United States

Issues to consider when multiple foreign subs guarantee the same loan


Bank loans to U.S. companies can result in U.S. taxation of income deferred in a foreign corporation if the assets of a controlled foreign corporation (CFC) are pledged as collateral up to the amount of the loan. However, in some cases, a U.S. taxpayer may have multiple inclusions of income that exceed the total loan amount under an obscure technical tax rule.

Generally, U.S. shareholders of a CFC must currently include certain types of income and recognize income equal to the amount of any U.S. investments made by the CFC even if the CFC makes no cash distributions. Investments in “U.S. property”, such as loans to a U.S. shareholder, trigger income inclusions under this rule. In addition, a CFC’s guarantee (including the pledge of the CFC’s assets) of a loan made by a third party to a U.S. shareholder may also trigger an income inclusion up to the amount of the principal balance of the loan.

However, when multiple CFCs guarantee a single obligation, multiple income inclusions can result. For example, if more than one CFC guarantees the same loan, each CFC may be deemed to have made a separate investment in U.S. property in an amount equal to the unpaid principal balance of the obligation guaranteed. In this case, the U.S. shareholder may have to take into income its share of the separate investments in U.S. property of each CFC, which in the aggregate may exceed the entire principal amount of the obligation.

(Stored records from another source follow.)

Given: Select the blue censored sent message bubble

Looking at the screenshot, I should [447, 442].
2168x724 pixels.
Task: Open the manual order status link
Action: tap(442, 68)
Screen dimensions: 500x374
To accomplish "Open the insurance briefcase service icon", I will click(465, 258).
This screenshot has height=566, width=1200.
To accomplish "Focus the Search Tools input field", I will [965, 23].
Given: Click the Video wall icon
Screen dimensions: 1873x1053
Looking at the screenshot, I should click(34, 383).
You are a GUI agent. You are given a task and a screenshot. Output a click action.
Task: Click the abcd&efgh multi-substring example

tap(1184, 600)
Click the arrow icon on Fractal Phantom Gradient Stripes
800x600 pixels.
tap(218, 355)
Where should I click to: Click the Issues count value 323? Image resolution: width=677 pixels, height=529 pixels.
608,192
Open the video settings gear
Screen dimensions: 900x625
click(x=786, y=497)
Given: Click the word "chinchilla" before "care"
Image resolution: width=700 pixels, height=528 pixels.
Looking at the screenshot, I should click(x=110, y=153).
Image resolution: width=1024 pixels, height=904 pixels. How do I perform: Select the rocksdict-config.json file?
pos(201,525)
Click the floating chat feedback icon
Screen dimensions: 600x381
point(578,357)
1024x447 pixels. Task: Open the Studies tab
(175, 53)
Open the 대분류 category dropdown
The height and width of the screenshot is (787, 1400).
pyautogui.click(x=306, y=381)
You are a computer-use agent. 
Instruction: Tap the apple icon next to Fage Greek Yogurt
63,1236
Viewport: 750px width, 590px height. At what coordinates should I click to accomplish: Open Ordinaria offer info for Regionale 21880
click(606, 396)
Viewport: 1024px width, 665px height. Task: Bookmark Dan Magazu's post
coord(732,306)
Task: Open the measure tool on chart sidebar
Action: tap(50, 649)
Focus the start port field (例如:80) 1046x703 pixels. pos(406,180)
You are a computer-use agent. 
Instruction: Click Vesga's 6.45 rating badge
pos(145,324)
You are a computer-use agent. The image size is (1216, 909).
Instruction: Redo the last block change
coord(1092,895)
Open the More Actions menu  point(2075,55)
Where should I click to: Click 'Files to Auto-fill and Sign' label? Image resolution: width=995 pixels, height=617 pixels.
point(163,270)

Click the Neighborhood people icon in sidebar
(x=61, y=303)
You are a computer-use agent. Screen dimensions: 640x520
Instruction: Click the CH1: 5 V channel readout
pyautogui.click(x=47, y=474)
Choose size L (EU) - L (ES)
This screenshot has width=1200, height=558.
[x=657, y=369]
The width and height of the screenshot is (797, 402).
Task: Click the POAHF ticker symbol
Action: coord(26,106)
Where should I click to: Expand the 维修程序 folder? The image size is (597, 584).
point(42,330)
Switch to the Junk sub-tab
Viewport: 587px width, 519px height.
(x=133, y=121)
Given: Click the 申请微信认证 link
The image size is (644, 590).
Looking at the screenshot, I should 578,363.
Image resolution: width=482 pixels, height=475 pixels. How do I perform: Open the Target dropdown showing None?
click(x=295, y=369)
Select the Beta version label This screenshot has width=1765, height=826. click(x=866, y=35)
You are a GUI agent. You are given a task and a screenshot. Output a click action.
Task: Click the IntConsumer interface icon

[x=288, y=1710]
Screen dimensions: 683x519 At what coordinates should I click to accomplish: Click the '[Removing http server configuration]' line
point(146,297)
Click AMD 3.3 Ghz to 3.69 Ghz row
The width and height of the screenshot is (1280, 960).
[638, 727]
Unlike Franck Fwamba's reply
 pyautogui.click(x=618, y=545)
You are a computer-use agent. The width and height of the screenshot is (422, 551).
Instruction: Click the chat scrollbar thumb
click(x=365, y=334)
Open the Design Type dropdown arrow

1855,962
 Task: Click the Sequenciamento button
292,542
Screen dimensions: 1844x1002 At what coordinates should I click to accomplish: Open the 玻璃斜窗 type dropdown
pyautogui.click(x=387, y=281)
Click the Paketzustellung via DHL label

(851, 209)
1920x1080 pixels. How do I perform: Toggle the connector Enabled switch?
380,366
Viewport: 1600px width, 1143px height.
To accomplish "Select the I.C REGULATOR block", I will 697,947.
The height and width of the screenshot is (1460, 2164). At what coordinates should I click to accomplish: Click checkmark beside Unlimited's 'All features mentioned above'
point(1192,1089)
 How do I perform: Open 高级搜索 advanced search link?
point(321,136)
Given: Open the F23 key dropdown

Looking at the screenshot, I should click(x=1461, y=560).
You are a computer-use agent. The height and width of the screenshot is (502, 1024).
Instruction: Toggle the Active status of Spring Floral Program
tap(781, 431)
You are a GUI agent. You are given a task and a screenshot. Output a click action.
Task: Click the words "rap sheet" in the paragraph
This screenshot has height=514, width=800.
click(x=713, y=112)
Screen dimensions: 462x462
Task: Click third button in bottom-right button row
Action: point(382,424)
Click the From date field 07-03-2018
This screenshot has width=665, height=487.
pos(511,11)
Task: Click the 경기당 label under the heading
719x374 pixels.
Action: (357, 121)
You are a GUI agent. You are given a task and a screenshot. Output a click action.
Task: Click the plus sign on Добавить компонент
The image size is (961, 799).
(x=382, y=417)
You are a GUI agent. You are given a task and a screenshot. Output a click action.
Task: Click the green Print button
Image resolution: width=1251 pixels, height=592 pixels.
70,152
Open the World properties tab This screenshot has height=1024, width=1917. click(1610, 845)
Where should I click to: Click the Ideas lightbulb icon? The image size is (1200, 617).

The preamble to proposed regulations addressing the treatment of investments in U.S. property seems to contemplate this exact result, providing several possible approaches to dealing with the issue. One such approach would be to allow taxpayers to allocate the unpaid principal among the CFC guarantors based on any consistent, reasonable method that results in the full inclusion of the unpaid principal. Yet another approach mentioned – possibly a more administrable one – would be to allow taxpayers to allocate the unpaid principal among CFC guarantors based on the CFCs earnings and profits. In the absence of definitive guidance, it is possible that taxpayers may be required to include an amount greater than the principal amount of the loan, an onerous result indeed.

U.S. parents companies with CFCs that provide credit support should carefully analyze their loan arrangement and take steps to avoid this trap for the unwary.